▸ **DATASET**:
........

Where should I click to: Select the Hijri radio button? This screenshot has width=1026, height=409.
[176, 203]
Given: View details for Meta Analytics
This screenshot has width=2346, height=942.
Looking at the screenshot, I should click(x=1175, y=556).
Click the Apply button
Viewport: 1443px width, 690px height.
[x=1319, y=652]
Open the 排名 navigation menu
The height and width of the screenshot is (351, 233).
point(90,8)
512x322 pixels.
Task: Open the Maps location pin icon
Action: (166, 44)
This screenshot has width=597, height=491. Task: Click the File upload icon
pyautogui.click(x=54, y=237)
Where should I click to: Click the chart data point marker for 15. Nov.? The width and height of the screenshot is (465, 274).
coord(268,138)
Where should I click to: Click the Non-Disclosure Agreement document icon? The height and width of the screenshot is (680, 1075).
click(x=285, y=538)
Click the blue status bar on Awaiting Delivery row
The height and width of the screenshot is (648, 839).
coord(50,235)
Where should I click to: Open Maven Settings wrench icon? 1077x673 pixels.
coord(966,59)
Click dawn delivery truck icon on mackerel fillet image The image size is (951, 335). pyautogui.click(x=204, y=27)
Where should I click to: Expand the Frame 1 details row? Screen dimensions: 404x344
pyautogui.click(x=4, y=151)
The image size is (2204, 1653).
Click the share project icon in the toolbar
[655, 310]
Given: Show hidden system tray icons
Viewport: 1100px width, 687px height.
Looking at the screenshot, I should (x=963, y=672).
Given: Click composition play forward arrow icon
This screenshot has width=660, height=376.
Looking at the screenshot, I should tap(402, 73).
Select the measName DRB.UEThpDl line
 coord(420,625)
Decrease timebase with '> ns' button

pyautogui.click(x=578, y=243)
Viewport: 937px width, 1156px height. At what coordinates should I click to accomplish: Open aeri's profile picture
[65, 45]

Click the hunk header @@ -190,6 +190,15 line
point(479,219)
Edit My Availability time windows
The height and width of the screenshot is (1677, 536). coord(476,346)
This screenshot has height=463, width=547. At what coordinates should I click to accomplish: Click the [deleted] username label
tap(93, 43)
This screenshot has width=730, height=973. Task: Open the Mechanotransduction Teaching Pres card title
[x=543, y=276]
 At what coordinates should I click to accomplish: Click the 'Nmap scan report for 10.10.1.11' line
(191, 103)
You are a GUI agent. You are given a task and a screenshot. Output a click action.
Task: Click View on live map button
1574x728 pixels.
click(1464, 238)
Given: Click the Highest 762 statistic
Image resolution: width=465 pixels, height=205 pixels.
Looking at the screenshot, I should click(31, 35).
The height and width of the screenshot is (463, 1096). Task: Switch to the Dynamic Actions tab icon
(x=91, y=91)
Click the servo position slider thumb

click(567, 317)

........

▸ **WHAT THE TASK REQUIRES**:
How many lines of the listing above contain the string "button" with its case matched exactly? Reply with the number alone.

▸ **SOLUTION TO THE PROBLEM**:
4